A wiesz, że szukałam pomysłu na firanę do kuchni i nic jakoś nie wpadło mi w oko, ta jest bardzo ładna i w miarę szybko by się ją zrobiło teraz robię taką ala bluzkę, narzutkę dla córki jak ja skończę, to pewnie na dobre sezon ogrodowy się zacznie, ale potem napewno wrócę do szydełka skopiuję sobie ten wzór i poszukam jakiś materiał na górę ja mam taką małą firankę na klatce schodowej, kiedyś ją zrobiłam
Do Międzygórza znów mnie ciągnie. W zeszłym roku nie dotarłam, może w tym się uda. Lubię zaglądać w zielone okolice obejść, domu ogrodnika nie kojarzę. Pamięć szwankuje, albo niedopatrzenie poznawcze.
Jesienią chciałam nabyć różę Gipsy Boy, ale przełożyłam zakup na wiosnę. To już moje drugie podejście do niej(pierwsze było na początku przygody z różami), nie wiem czemu tak długo się wahałam.
Wiola dzięki za ekspresową odpowiedź.
W życiu bym się nie domyśliła, że to właśnie jest koreanka. Zazwyczaj widuję formy w standardowym kształcie, a u Ciebie jest topiar. Bardzo ładnie gęsto wygląda. Chyba też będę ciąć swoją...
U mnie jutro deszcz, więc z ogrodowania nici.
Zachwycam się.
I jeszcze tym, jaką masz wrażliwość w sobie- chodzi mi o zdjęcie starej gruszy z Międzygórza. Nie mijasz obojętnie, umiesz się przyglądać.
Basiu największą satysfakcję w ogrodzie sprawiają mi rośliny wyhodowane z nasion i takie przyniesione zza płotu.
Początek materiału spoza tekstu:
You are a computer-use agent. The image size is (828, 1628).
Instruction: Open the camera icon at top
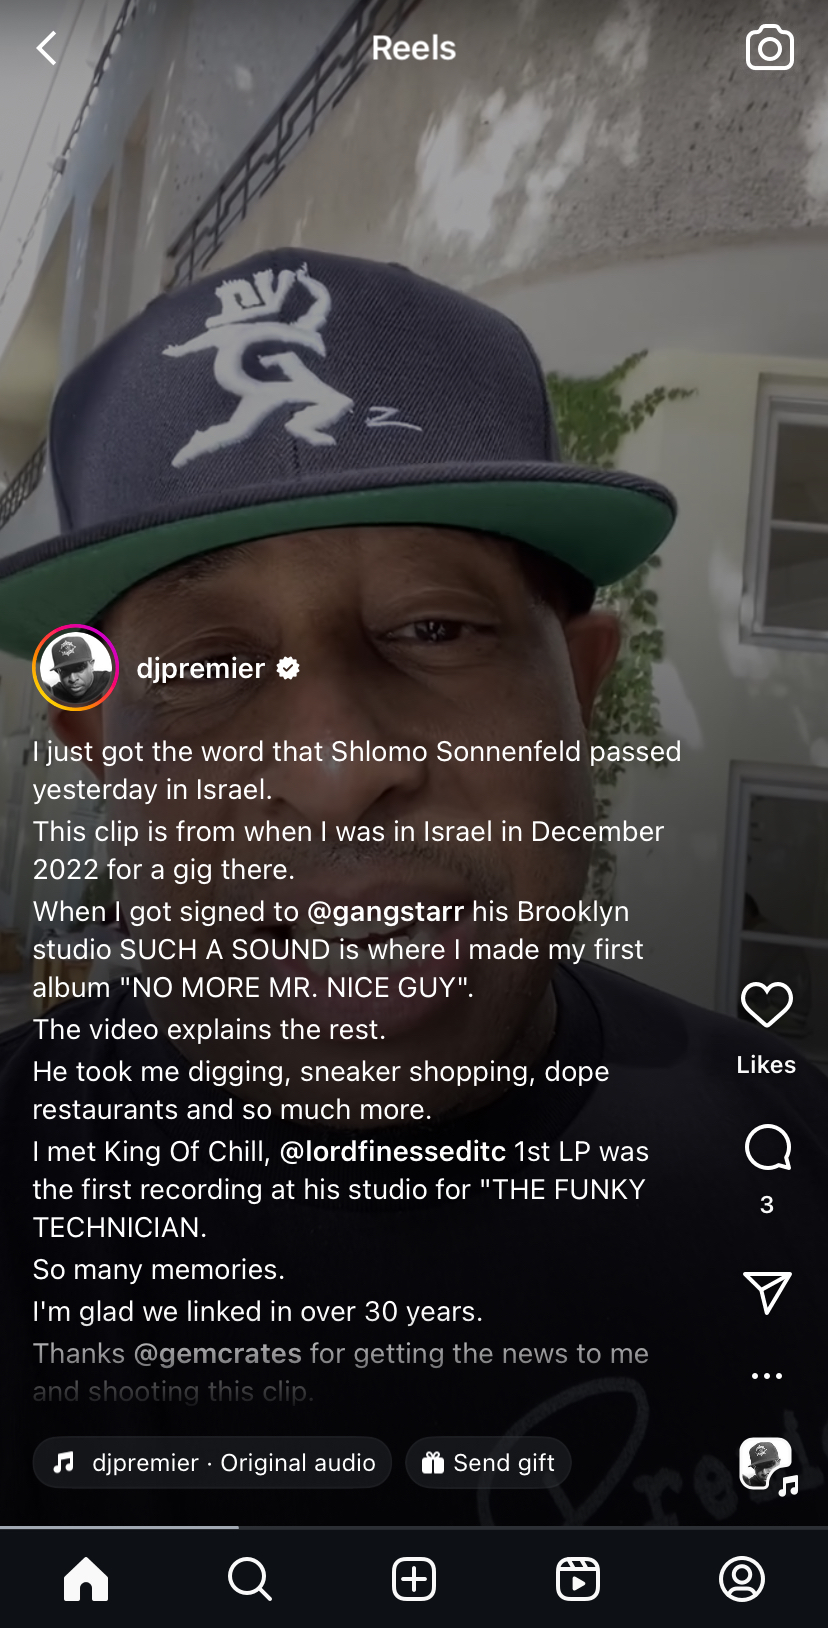[770, 48]
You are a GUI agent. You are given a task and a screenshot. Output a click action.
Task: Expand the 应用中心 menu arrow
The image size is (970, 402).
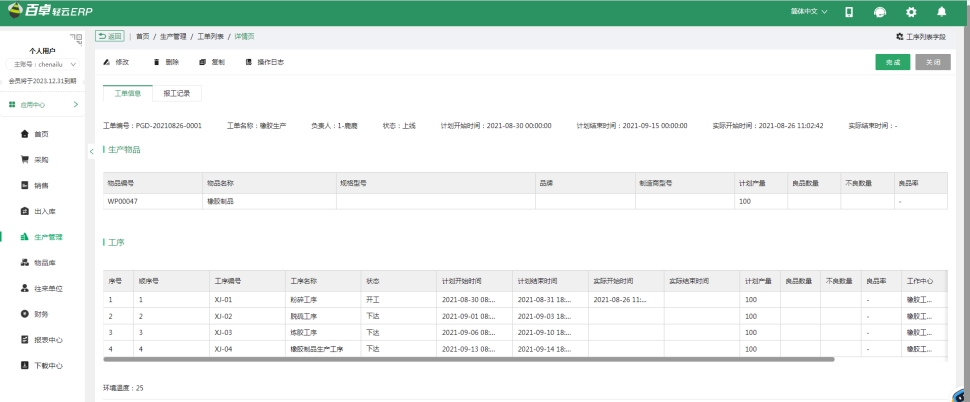pos(76,104)
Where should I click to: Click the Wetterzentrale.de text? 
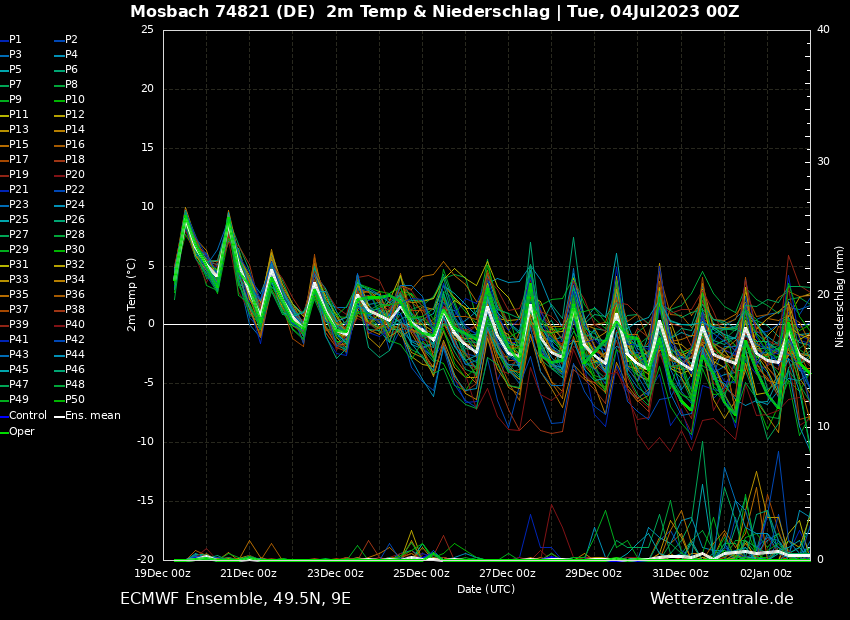[x=721, y=599]
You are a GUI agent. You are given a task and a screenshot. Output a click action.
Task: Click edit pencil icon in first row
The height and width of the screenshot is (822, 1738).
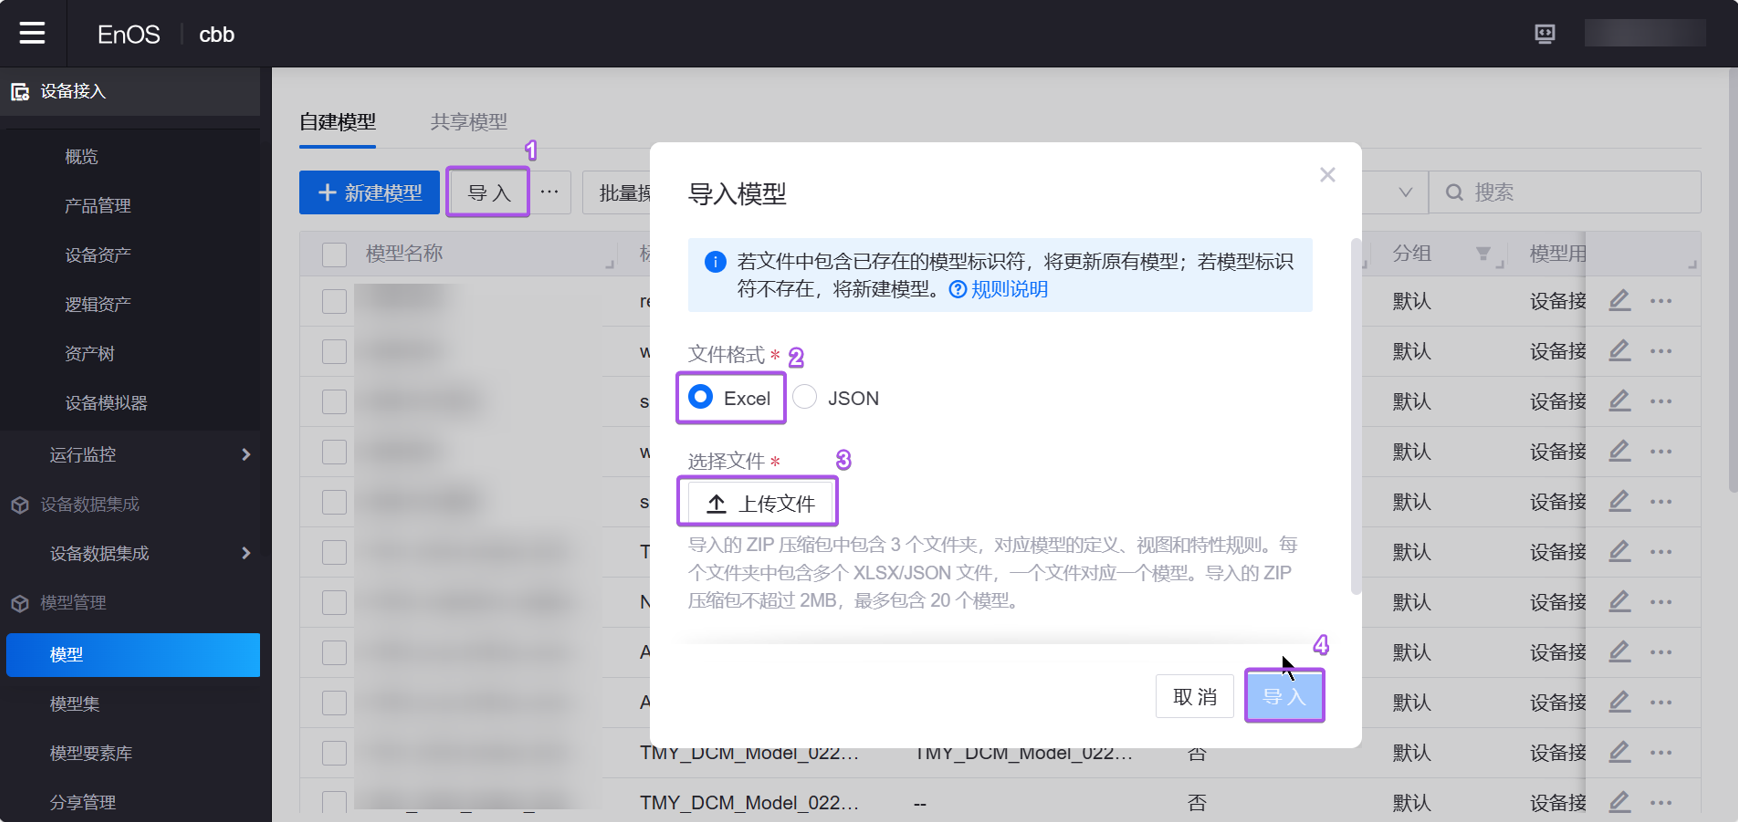[x=1619, y=301]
Jarzębina od paru lat rosła na środku działki budowlanej. Wcześniej, czy później zostałaby zniszczona. Liczę na to, że ją uratowałam i będzie żyła.
Jarzębina to też wspomnienie z dzieciństwa. Mieszkałam w małej wsi. Często bawiliśmy się pod rosnącą tam jarzębiną. Jakie piękne korale z niej robiliśmy. Na nitkę (pomiędzy czerwone kulki) wkładaliśmy pociętą słomę Ponad pół wieku minęło, a ja do dziś to pamiętam.